Failing to destroy the company on antitrust grounds, Microsoft now stands accused of being racially discriminatory in its hiring and job promotion. A $5 billion class-action suit has been filed by former and present employees claiming that they have been damaged by an institutionalized racial bias (a "plantation mentality") at Microsoft. The amount demanded, by the way, falls just short of the annual GDP of Bolivia. 

And who has been assigned to adjudicate the case? Thomas Penfield Jackson--the same judge who couldn’t use a computer at the outset of the antitrust case but later divined that the company should be split into two parts.
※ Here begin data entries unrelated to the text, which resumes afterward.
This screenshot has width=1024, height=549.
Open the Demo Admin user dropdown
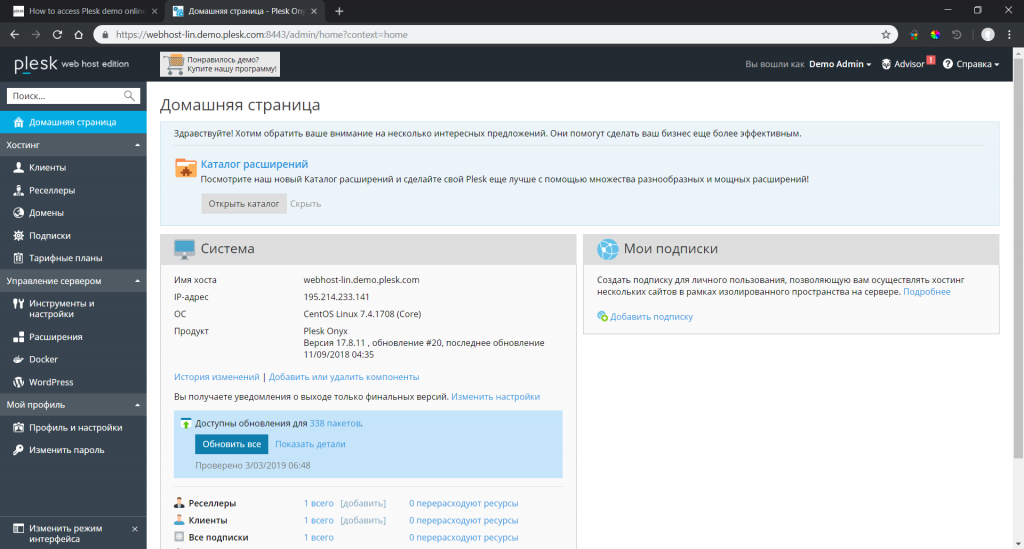839,64
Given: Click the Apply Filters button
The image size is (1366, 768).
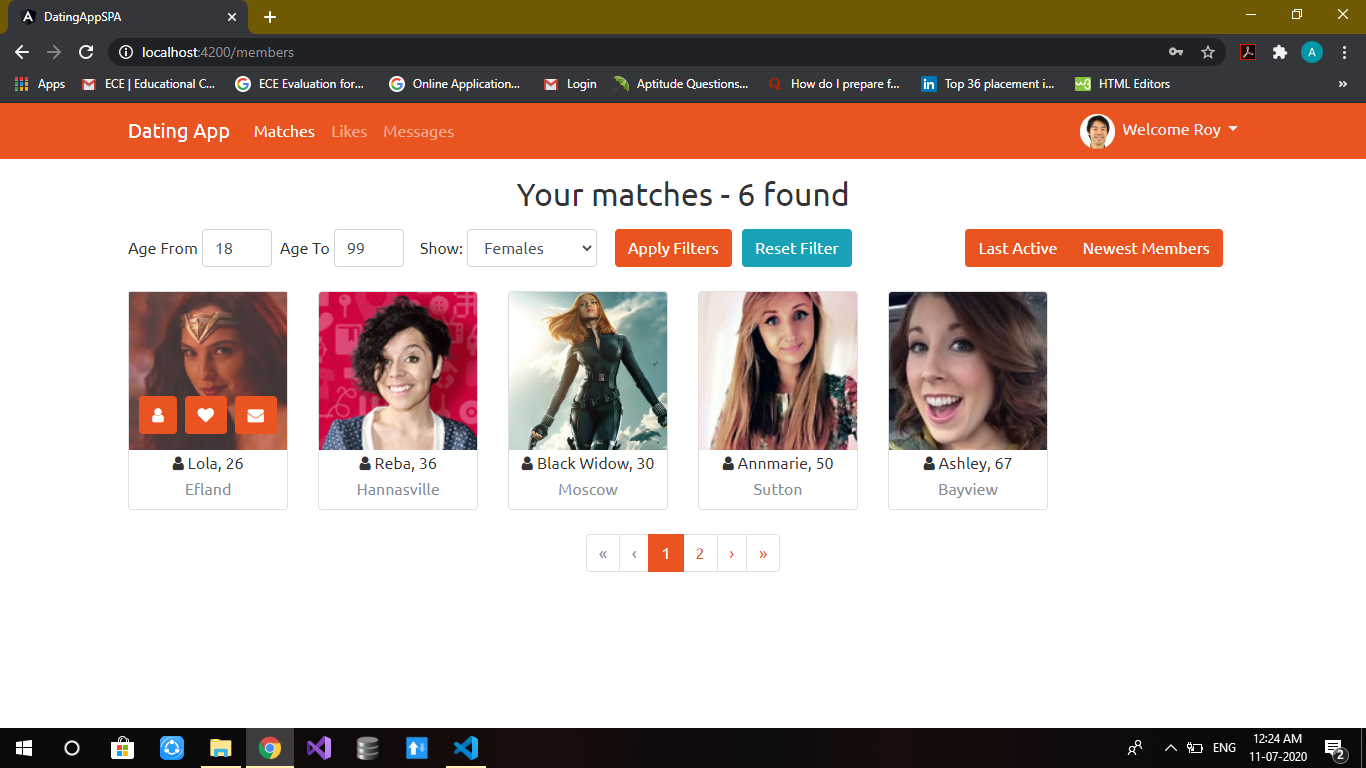Looking at the screenshot, I should 672,248.
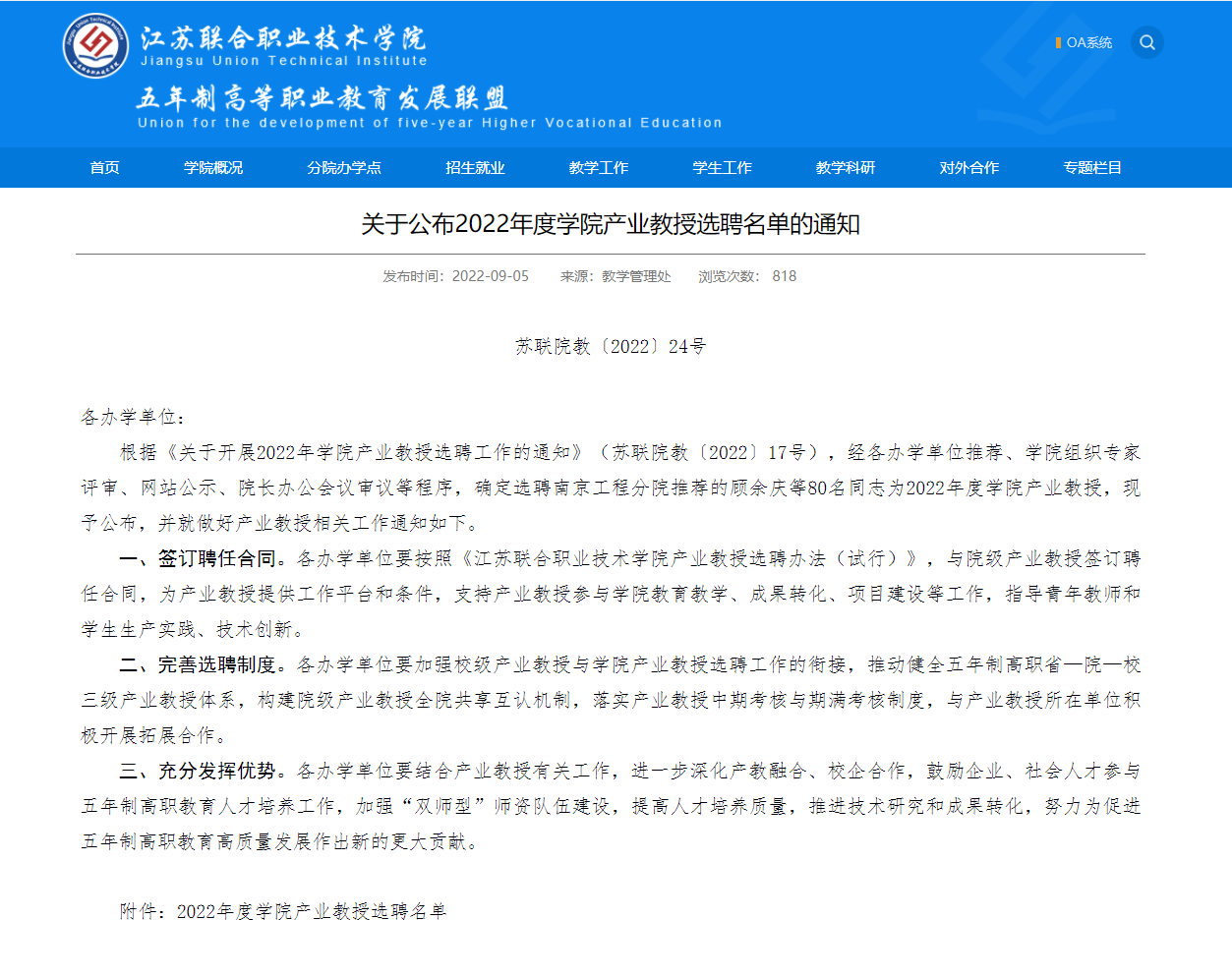Click the document number 苏联院教〔2022〕24号
Image resolution: width=1232 pixels, height=977 pixels.
[x=610, y=347]
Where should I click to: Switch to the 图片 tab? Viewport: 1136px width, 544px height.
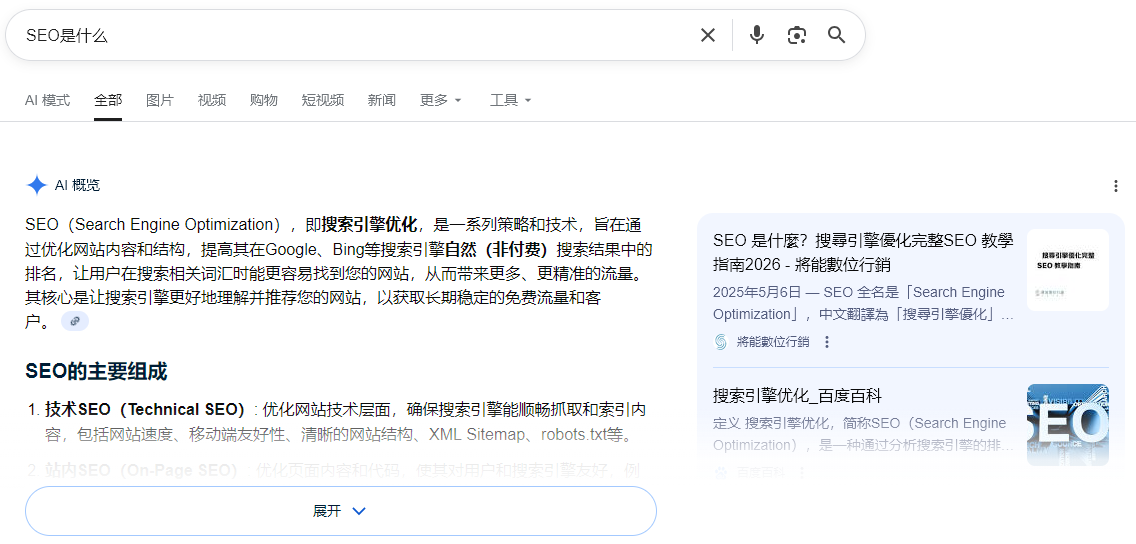coord(160,100)
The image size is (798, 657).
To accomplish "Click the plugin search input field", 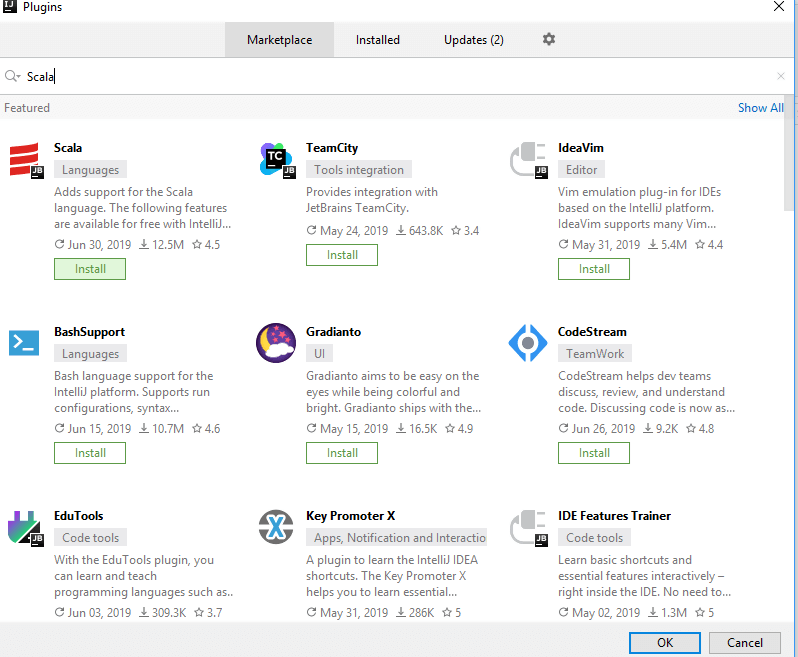I will [x=400, y=76].
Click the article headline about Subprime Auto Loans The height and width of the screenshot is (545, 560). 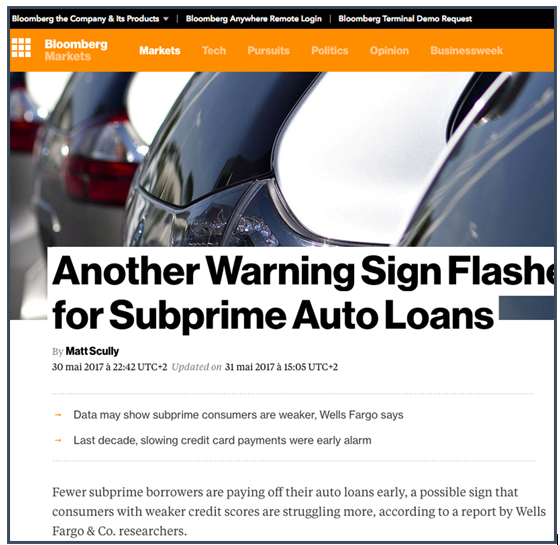click(x=302, y=292)
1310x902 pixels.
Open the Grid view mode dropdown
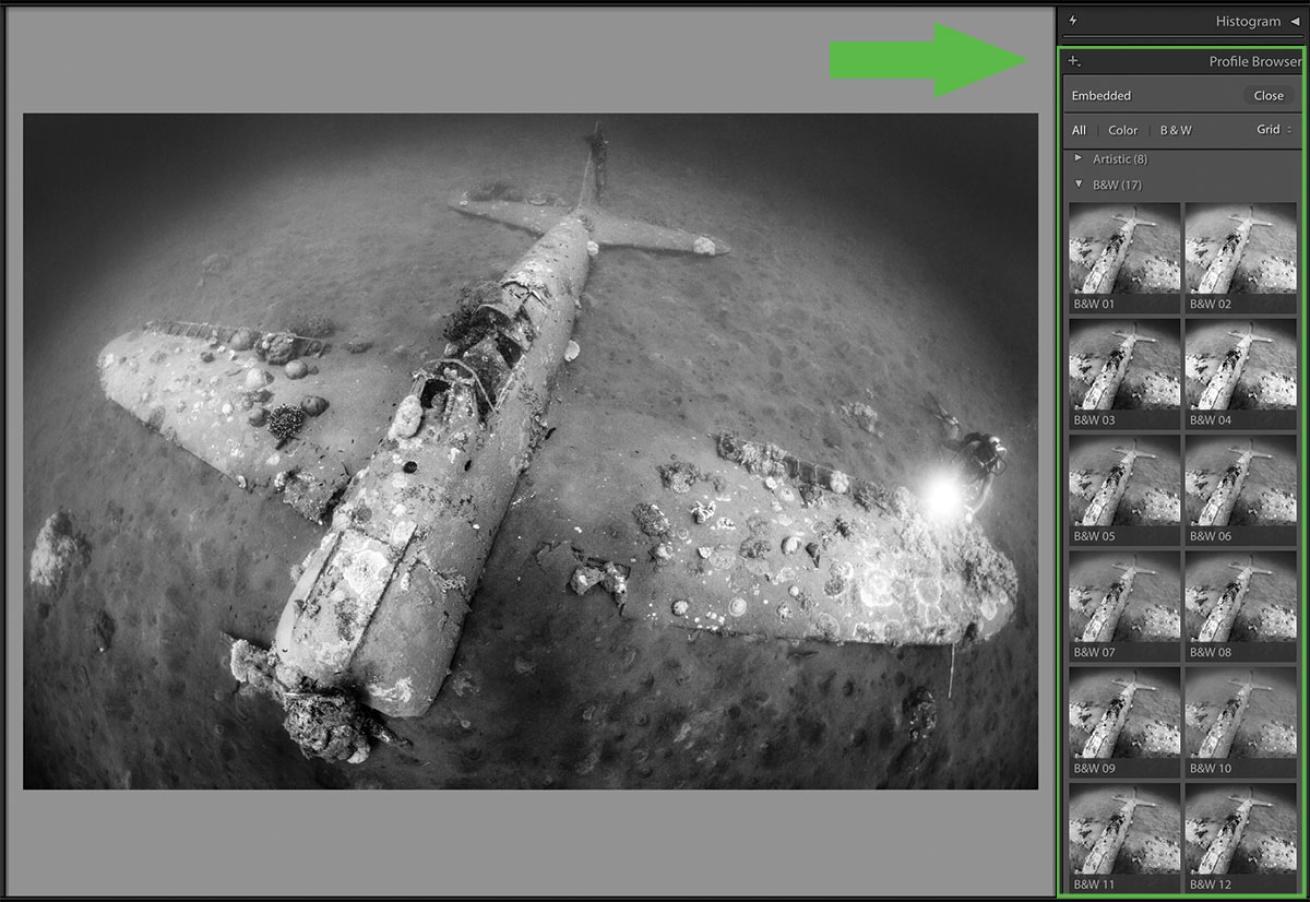coord(1274,130)
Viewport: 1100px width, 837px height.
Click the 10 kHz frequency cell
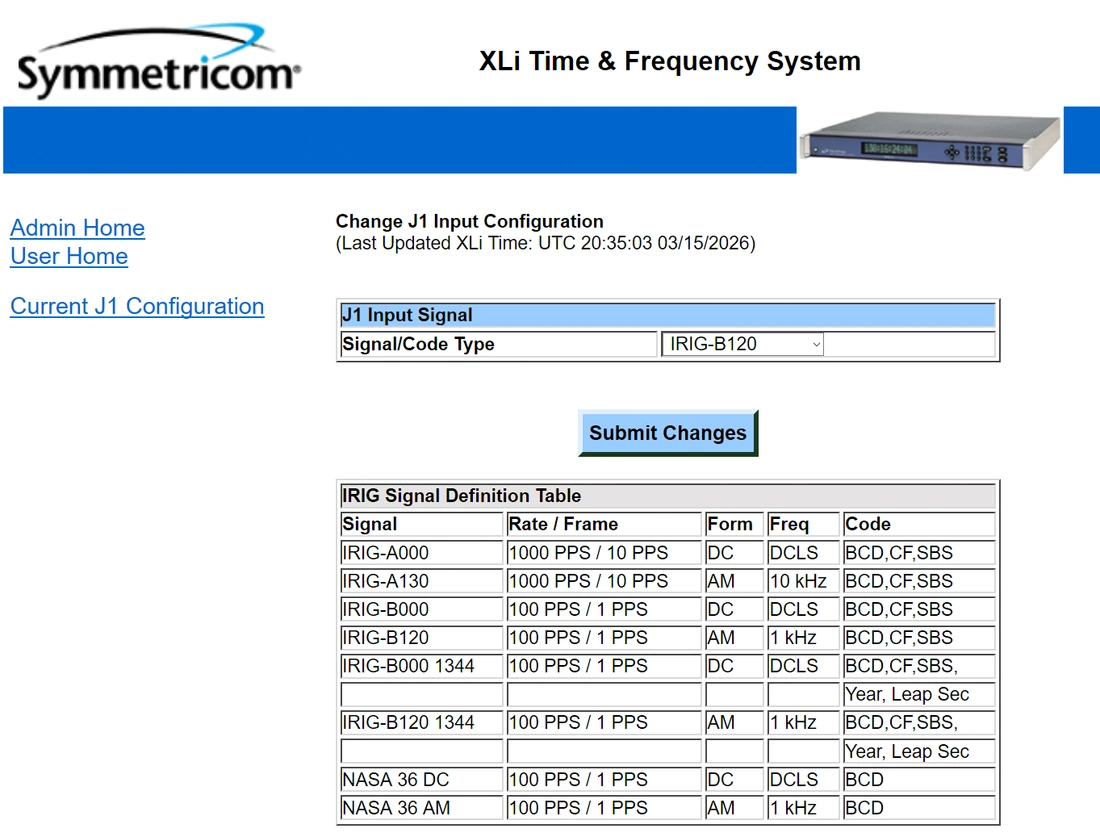coord(802,581)
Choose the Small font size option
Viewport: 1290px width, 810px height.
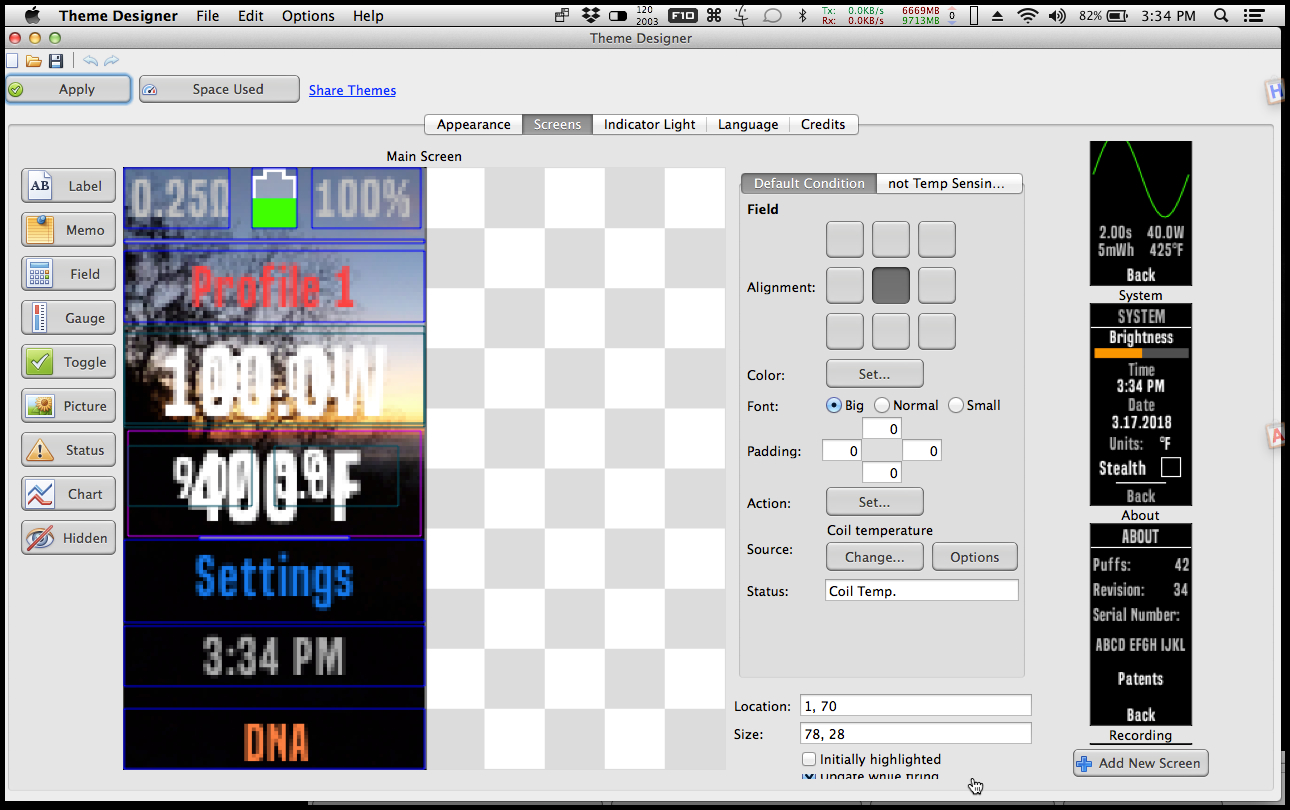956,405
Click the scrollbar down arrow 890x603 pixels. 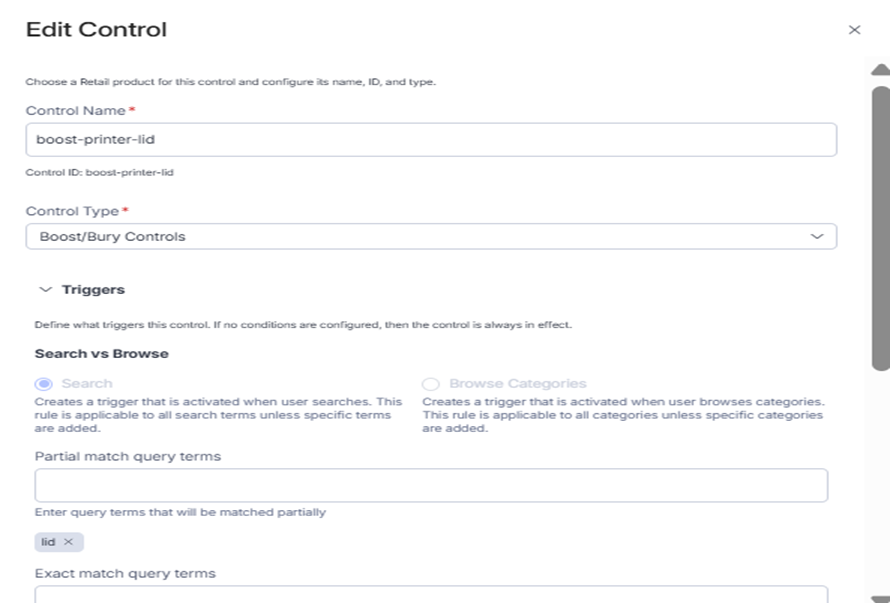880,597
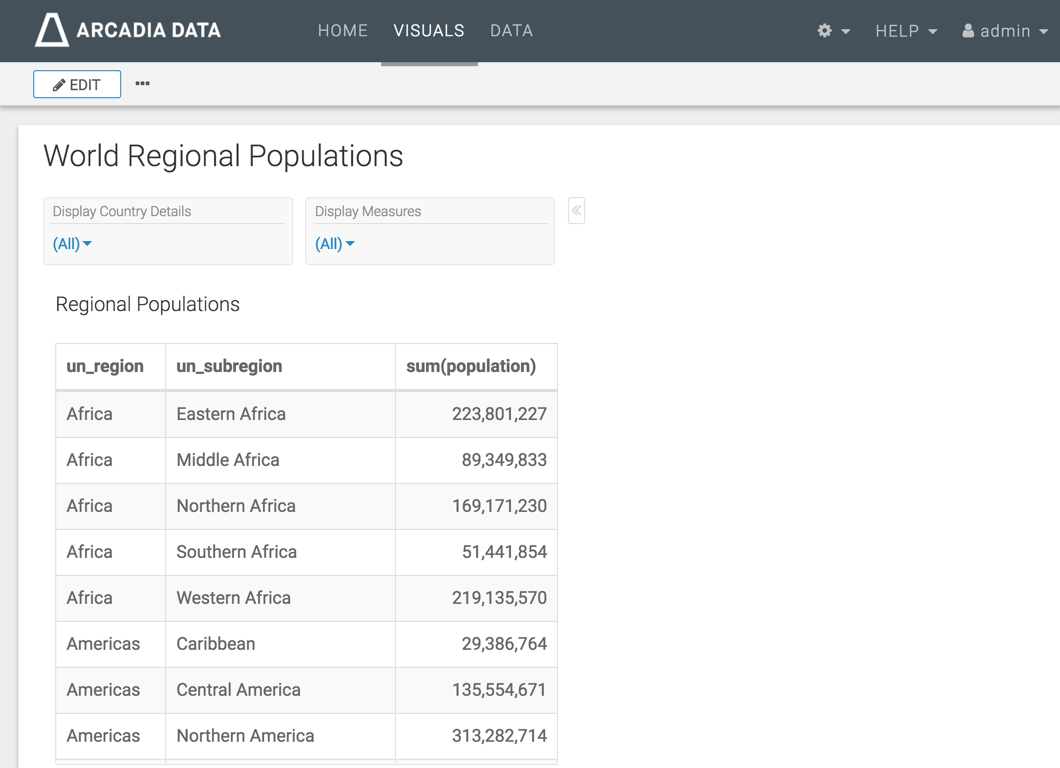Open the Data tab
This screenshot has width=1060, height=768.
511,31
The timing and supposed coincidence of the chosen judge suggests that this, like many such racial attacks, is being driven by politics.

It’s no secret that blacks are under-represented in high-tech firms, a fact which reflects labor-market demographic realities. One black the company did promote to a high level, Peter Browne, became a millionaire and then paid the company back by suing the daylights out of them. 

The newest suit claims that executives said things to black employees like: "listen, you [N-word], you’ll never get out of this cubicle." But are we really expected to believe this? Anyone who knows anything about the culture of the technology business knows that the claim of invidious discrimination is absurd. This is an industry where traditional indicators like social status, dress, education, national origin, and race, mean nothing. Performance is everything. You are hired, promoted, and paid according to your ability. 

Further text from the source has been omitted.